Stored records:
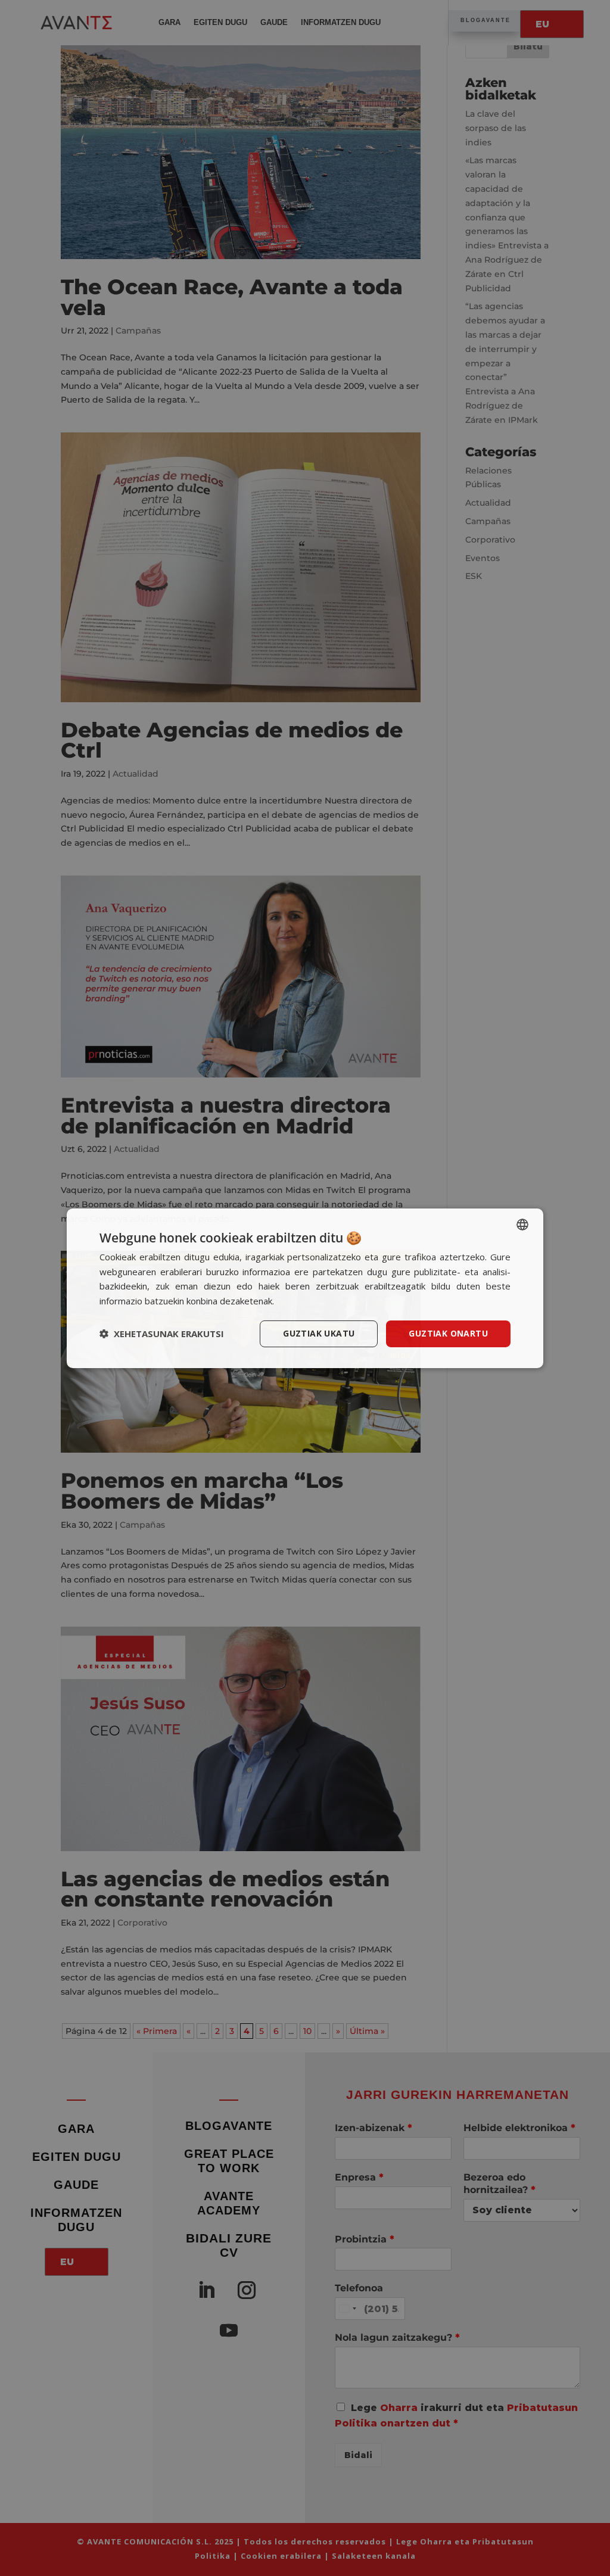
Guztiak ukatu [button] (318, 1333)
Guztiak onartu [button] (448, 1333)
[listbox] (522, 1224)
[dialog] (305, 1288)
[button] (161, 1333)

▸ Activity:
Look over the data above and show each line that contains "Guztiak".

▸ Answer to the problem:
Guztiak ukatu [button] (318, 1333)
Guztiak onartu [button] (448, 1333)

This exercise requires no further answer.